🤖 AI Summary
This work addresses the convergence bias of Federated Averaging (FedAvg) in federated learning, caused by arbitrary client participation and data heterogeneity. We propose the first theoretical framework that reveals FedAvg’s implicit decentralized nature by modeling it as a stochastic matrix multiplication process. Building on this insight, we design FOCUS—a novel algorithm that integrates push-pull communication with Polyak–Łojasiewicz (PL) condition analysis—without requiring bounded heterogeneity assumptions. FOCUS achieves linear convergence under both strongly convex and PL nonconvex settings. Crucially, it is the first method to rigorously guarantee convergence to the global optimum under arbitrary client participation, thereby eliminating both data heterogeneity and participation bias.

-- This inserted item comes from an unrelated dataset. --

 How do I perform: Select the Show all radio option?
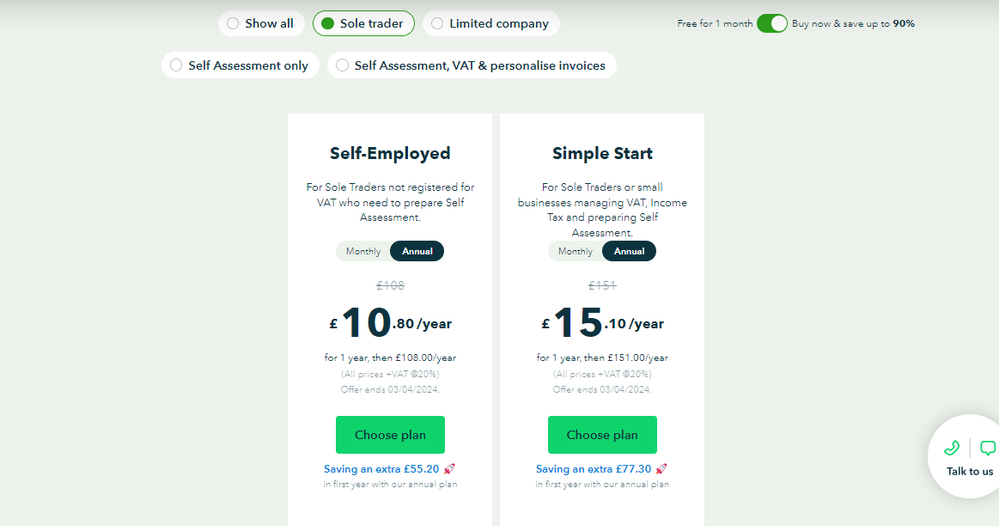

Our framework unifies centralized and decentralized perspectives on federated learning, establishing an interpretable and correctable paradigm for FL convergence analysis.
📝 Abstract
This work introduces a novel decentralized framework to interpret federated learning (FL) and, consequently, correct the biases introduced by arbitrary client participation and data heterogeneity, which are two typical traits in practical FL. Specifically, we first reformulate the core processes of FedAvg - client participation, local updating, and model aggregation - as stochastic matrix multiplications. This reformulation allows us to interpret FedAvg as a decentralized algorithm. Leveraging the decentralized optimization framework, we are able to provide a concise analysis to quantify the impact of arbitrary client participation and data heterogeneity on FedAvg's convergence point. This insight motivates the development of Federated Optimization with Exact Convergence via Push-pull Strategy (FOCUS), a novel algorithm inspired by the decentralized algorithm that eliminates these biases and achieves exact convergence without requiring the bounded heterogeneity assumption. Furthermore, we theoretically prove that FOCUS exhibits linear convergence (exponential decay) for both strongly convex and non-convex functions satisfying the Polyak-Lojasiewicz condition, regardless of the arbitrary nature of client participation.